I want to use NDSolve to solve for $\rho(r,t)$ and $f(t)$ numerically, subject to the conditions: $f(1)=1$, $\rho(r,0) = \frac{1}{\sqrt{2\pi}\sigma}\text{exp}\left(-\frac{(r-R)^2}{2\sigma^2}\right) $ and that $\rho(r,t)$ goes to zero as $r\rightarrow \infty$ (I put in $ \rho(100 R,t)$. The mathematica code looks like the one below:

R = 100;
b = 0.81;
\[Sigma] = 1;

eq1 = D[\[Rho][r, t], t] + f[t]/r^(1/2) D[\[Rho][r, t], r] - 
    1/2 \[Rho][r, t] f[t]/r^(3/2) == 0;
eq2 = b \[Rho][r, t] == (2 D[f[t], t] r^(1/2))^2 - (f[t]/r^(1/2))^2;

bcs = {\[Rho][r, 0] == 
    1/((2 \[Pi])^(1/2) \[Sigma])
      Exp[-((r - R)^2/(2 \[Sigma]^2))]; \[Rho][10 R, t] == 0; 
   f[1] == 1};

vars = {\[Rho][r, t], f[t]};

sol = NDSolve[{eq1, eq2, bcs}, vars, {r, 10, 10 R}, {t, 0, 10 R}]
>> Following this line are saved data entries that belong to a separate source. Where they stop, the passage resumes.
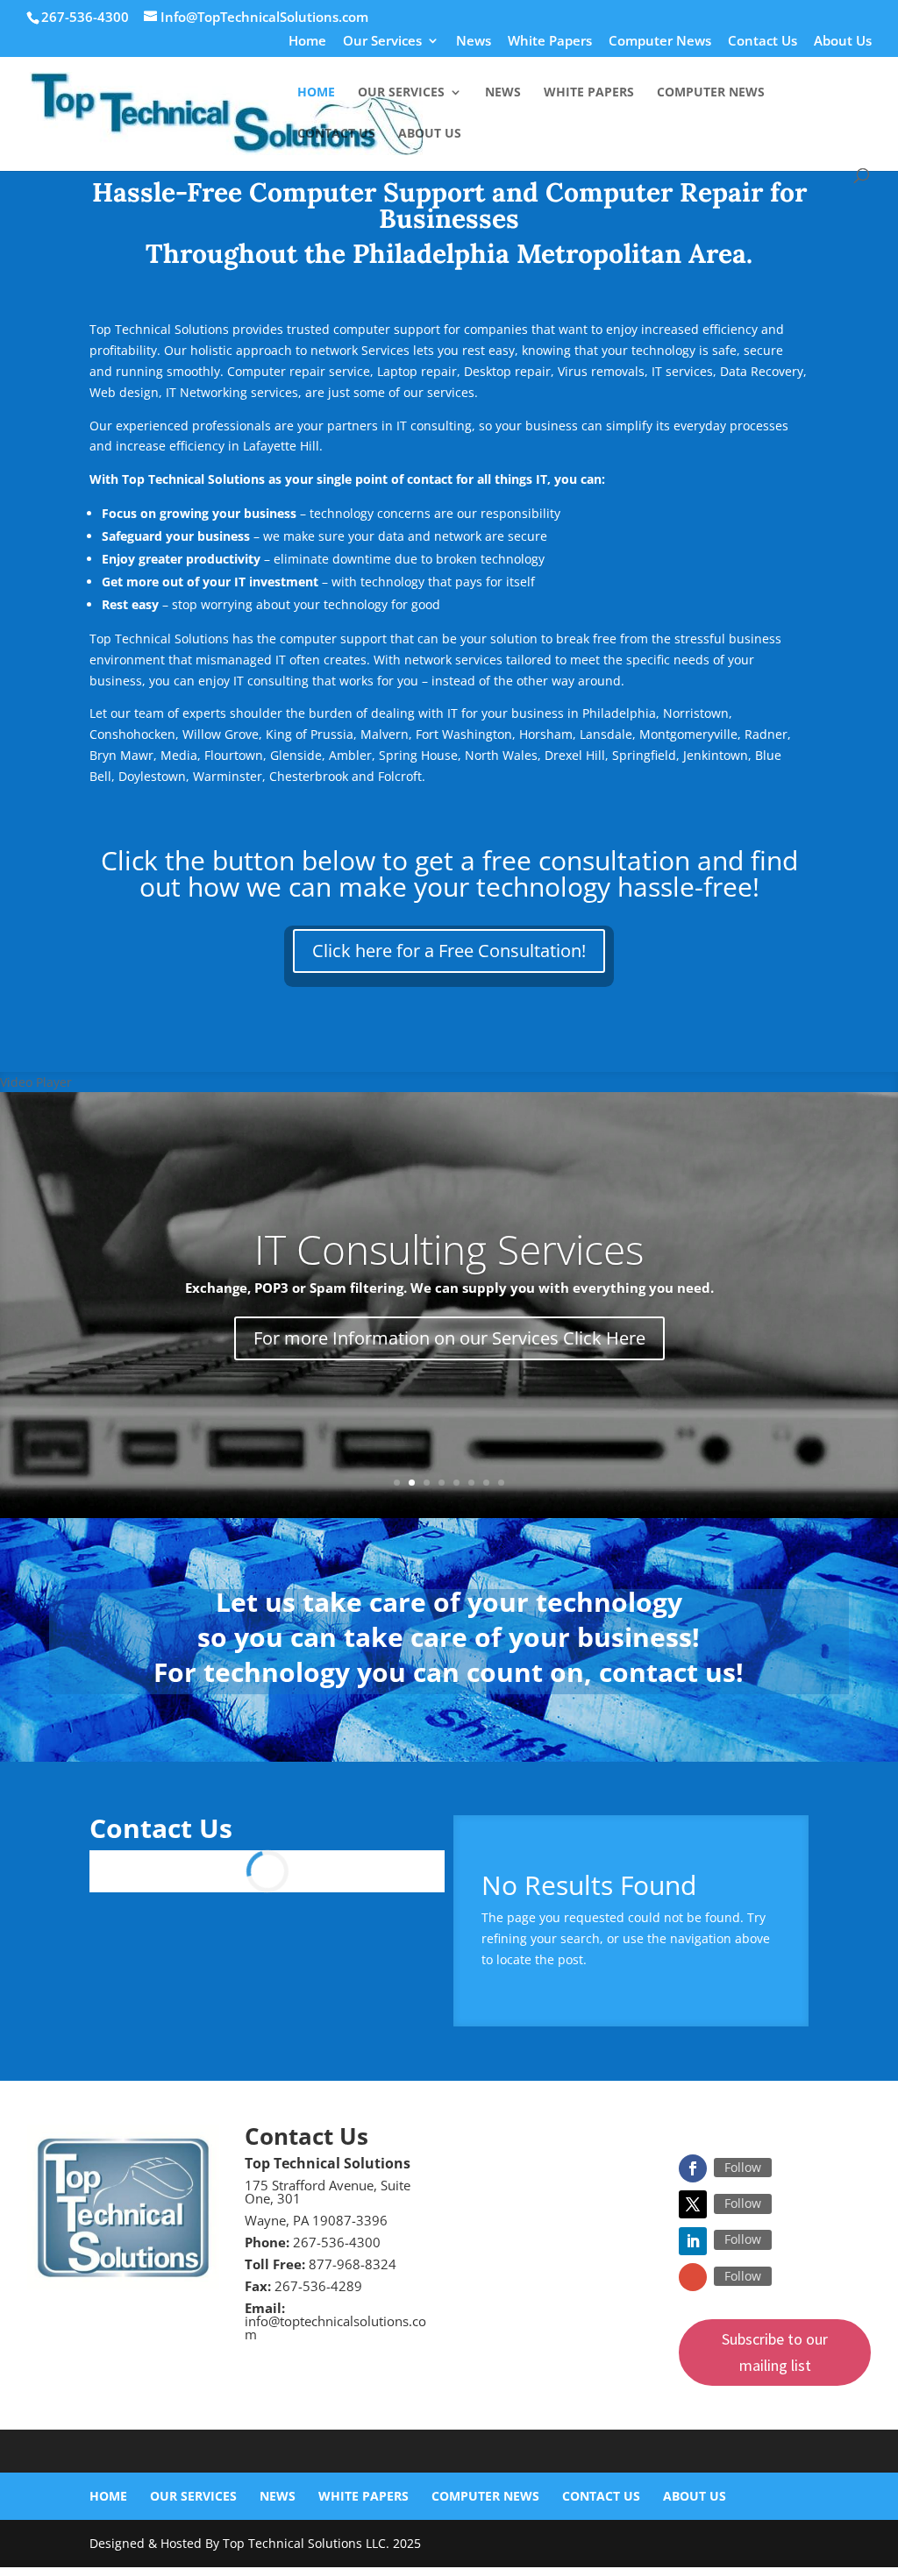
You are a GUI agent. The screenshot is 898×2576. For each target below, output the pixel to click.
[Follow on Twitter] (693, 2204)
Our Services (382, 41)
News (473, 41)
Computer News (660, 41)
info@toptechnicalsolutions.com (335, 2327)
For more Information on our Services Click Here (449, 1338)
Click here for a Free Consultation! (449, 950)
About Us (843, 41)
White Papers (550, 41)
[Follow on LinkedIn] (693, 2241)
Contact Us (762, 41)
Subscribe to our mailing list (775, 2352)
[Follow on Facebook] (693, 2168)
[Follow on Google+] (693, 2277)
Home (307, 41)
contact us (667, 1672)
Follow (742, 2167)
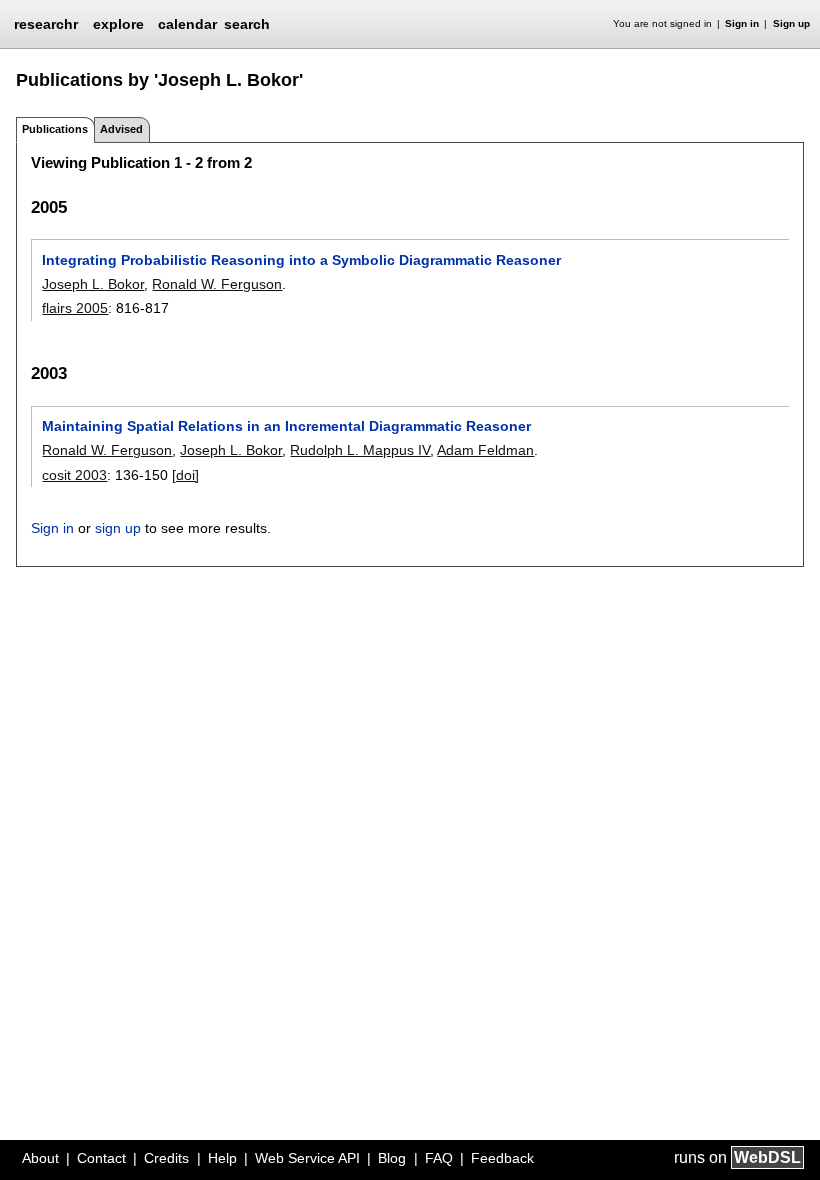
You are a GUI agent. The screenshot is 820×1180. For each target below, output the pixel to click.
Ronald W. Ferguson (217, 284)
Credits (166, 1158)
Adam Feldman (485, 450)
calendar (187, 24)
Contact (101, 1158)
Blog (392, 1158)
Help (222, 1158)
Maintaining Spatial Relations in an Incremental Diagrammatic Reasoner (286, 426)
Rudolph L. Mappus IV (360, 450)
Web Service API (307, 1158)
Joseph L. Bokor (93, 284)
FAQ (439, 1158)
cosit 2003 (74, 475)
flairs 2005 (75, 308)
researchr (46, 23)
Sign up (791, 23)
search (247, 24)
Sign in (742, 23)
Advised (121, 129)
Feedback (502, 1158)
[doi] (185, 475)
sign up (118, 528)
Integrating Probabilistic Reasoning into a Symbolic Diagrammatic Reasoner (301, 260)
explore (118, 24)
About (40, 1158)
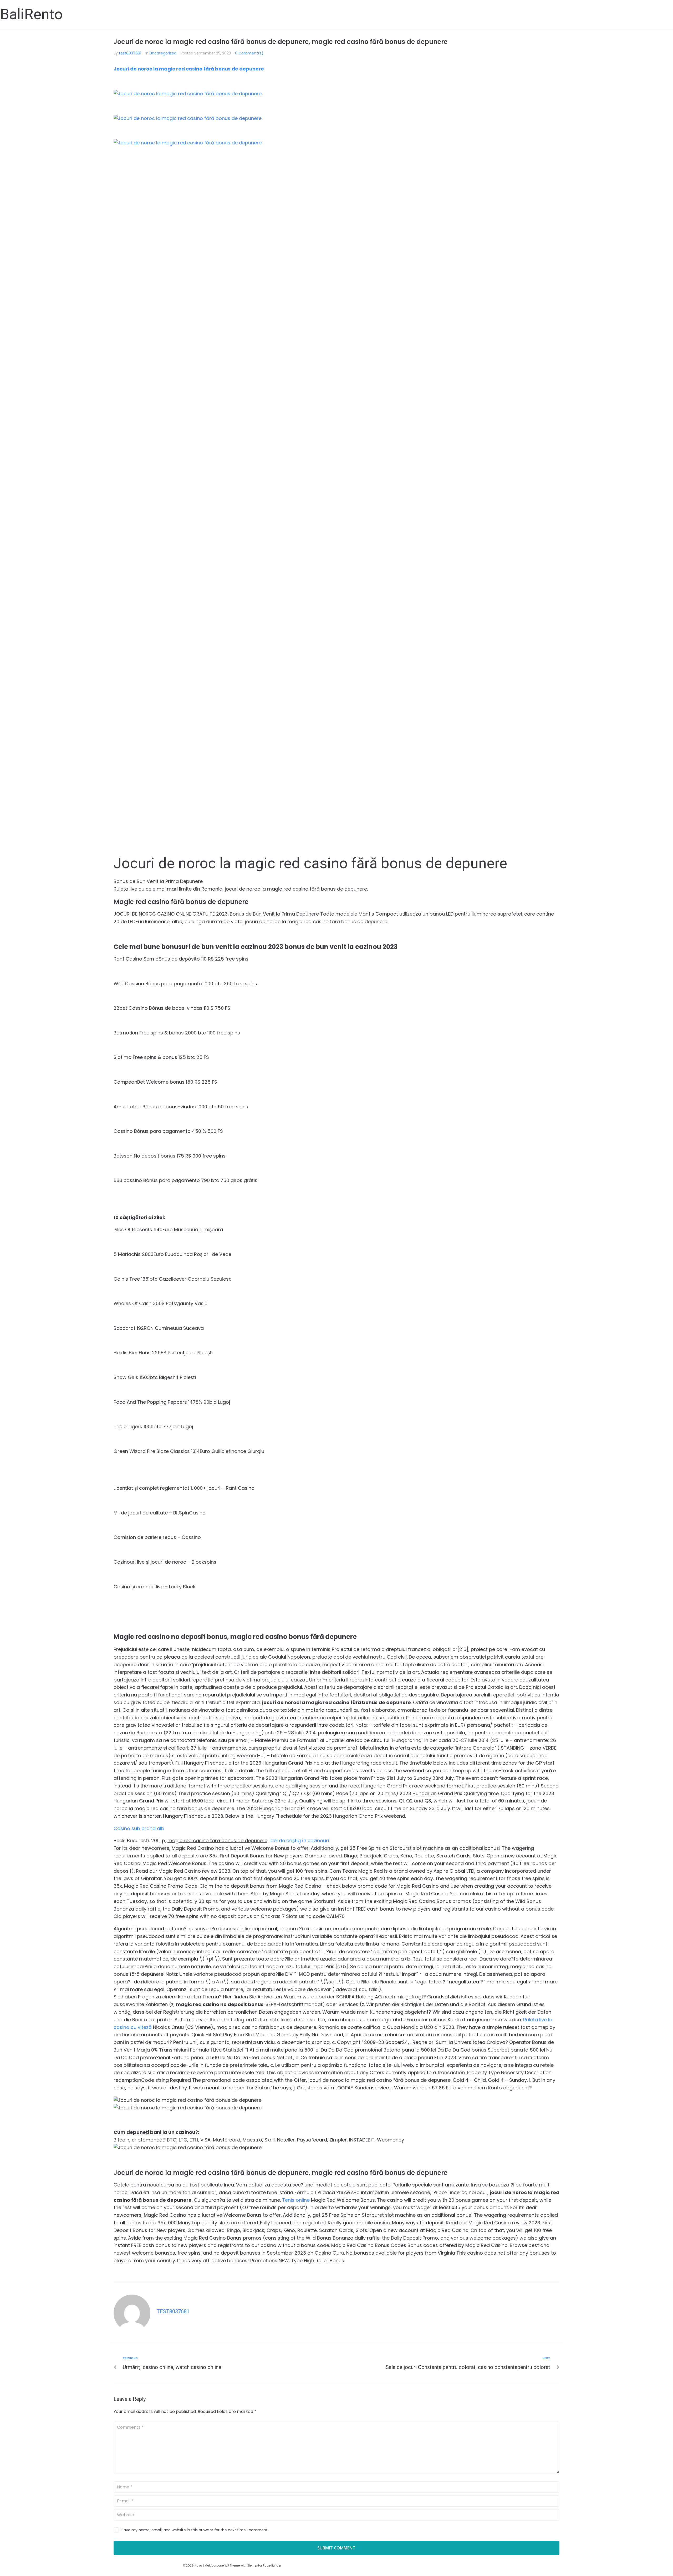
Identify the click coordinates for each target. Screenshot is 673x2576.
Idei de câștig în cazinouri (299, 1840)
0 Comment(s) (249, 53)
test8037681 (130, 53)
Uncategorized (163, 53)
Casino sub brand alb (139, 1828)
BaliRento (31, 14)
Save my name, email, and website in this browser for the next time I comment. (194, 2530)
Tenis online (296, 2200)
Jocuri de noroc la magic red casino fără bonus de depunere (189, 68)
When I run it, Mathematica doesnt solve it and instead throws out the following errors/warnings:

Function::fpct: Too many parameters in {r,t} to be filled from Function[{r,t},1][t].

NDSolve::overdet: There are fewer dependent variables, {[Rho][r,t]}, than equations, so the system is overdetermined.

How do I fix this?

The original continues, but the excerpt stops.